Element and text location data
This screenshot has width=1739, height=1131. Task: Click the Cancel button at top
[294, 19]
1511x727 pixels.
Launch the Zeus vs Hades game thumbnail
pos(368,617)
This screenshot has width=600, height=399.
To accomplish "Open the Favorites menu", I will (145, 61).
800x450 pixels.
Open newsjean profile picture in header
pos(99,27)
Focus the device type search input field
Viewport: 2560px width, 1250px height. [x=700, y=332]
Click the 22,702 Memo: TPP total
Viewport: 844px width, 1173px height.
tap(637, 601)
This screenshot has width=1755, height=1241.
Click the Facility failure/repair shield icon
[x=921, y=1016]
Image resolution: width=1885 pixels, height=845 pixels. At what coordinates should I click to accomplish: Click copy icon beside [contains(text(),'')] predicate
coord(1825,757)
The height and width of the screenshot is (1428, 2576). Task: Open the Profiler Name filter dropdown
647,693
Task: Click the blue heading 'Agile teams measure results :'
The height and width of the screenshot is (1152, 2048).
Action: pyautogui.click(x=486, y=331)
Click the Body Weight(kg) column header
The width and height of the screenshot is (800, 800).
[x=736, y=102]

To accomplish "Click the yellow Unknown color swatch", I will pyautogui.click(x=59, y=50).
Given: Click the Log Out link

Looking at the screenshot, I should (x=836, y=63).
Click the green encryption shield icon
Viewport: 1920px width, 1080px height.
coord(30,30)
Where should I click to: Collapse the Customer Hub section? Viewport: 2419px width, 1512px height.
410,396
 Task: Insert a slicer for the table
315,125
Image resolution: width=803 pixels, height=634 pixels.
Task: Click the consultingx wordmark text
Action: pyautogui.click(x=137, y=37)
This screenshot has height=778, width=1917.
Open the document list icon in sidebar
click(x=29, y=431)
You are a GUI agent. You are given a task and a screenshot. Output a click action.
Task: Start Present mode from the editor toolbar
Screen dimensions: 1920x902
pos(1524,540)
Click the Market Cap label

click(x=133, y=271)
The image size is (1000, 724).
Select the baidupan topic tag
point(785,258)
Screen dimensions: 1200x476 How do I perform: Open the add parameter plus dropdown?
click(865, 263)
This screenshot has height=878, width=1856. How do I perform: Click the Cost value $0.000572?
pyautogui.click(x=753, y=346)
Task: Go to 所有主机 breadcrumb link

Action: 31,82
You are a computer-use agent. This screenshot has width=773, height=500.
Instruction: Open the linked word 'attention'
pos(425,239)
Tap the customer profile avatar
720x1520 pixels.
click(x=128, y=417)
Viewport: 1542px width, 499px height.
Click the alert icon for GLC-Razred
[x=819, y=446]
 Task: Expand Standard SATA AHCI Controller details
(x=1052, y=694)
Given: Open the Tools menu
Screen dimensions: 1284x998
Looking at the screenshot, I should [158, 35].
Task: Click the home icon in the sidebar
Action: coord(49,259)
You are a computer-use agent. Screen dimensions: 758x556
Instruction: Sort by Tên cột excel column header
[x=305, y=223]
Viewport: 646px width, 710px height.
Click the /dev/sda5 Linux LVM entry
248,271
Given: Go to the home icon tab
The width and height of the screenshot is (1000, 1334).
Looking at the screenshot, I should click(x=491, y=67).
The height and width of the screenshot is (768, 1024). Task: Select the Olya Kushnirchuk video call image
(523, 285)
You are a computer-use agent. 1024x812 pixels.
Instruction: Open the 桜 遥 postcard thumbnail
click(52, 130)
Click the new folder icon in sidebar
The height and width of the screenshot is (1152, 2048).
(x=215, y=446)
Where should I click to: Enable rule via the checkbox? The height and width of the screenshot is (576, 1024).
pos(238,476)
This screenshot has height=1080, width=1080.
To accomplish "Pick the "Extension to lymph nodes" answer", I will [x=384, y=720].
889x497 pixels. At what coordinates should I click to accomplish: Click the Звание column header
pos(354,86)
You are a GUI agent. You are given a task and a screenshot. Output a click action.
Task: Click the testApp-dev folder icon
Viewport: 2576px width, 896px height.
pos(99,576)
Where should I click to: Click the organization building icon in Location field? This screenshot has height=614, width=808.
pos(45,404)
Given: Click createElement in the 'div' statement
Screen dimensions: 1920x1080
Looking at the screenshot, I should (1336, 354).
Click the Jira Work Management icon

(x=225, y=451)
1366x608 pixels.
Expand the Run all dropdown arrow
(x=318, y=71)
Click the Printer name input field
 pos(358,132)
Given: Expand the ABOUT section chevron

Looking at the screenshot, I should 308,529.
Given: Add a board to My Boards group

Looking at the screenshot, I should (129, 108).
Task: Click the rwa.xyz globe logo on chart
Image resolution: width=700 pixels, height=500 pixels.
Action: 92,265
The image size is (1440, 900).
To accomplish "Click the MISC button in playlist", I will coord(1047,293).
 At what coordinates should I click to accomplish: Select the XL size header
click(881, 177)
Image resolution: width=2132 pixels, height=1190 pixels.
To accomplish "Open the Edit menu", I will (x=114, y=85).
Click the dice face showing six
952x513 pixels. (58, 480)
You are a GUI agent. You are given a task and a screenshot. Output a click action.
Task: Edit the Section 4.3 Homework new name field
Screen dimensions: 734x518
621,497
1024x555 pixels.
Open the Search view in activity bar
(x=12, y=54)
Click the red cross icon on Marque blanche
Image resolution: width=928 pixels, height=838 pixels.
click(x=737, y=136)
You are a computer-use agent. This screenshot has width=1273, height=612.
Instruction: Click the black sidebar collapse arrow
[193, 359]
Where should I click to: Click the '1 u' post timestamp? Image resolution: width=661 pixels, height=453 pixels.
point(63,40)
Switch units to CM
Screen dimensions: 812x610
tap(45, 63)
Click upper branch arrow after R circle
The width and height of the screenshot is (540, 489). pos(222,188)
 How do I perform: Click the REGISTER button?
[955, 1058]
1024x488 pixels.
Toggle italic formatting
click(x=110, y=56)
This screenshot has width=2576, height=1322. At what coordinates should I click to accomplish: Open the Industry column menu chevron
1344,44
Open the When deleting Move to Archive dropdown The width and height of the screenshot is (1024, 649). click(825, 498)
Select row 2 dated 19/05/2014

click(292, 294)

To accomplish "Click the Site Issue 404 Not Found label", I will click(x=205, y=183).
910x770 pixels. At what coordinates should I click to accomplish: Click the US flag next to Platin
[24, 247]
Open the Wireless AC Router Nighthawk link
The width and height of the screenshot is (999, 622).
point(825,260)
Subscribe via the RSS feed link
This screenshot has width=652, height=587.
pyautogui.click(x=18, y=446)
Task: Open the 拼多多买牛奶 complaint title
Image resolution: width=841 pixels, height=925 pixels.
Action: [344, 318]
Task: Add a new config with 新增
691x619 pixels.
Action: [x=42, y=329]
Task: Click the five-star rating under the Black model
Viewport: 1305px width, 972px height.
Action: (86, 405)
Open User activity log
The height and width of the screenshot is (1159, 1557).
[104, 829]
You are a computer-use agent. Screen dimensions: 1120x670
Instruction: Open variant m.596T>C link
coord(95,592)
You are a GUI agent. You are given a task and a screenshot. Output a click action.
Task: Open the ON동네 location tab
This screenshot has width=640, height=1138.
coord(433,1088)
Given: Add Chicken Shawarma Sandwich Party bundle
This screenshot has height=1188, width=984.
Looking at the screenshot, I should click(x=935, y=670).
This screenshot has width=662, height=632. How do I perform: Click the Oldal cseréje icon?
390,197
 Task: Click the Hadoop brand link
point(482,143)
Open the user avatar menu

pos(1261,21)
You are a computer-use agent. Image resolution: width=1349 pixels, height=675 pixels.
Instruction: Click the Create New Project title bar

WRITTEN PROBLEM: Copy the lines of the data verbatim, starting with the line containing "Given: Add Chicken" and continuing through the end of the data.

RESPONSE BELOW:
Given: Add Chicken Shawarma Sandwich Party bundle
This screenshot has height=1188, width=984.
Looking at the screenshot, I should click(x=935, y=670).
This screenshot has width=662, height=632. How do I perform: Click the Oldal cseréje icon?
390,197
 Task: Click the Hadoop brand link
point(482,143)
Open the user avatar menu

pos(1261,21)
You are a computer-use agent. Image resolution: width=1349 pixels, height=675 pixels.
Instruction: Click the Create New Project title bar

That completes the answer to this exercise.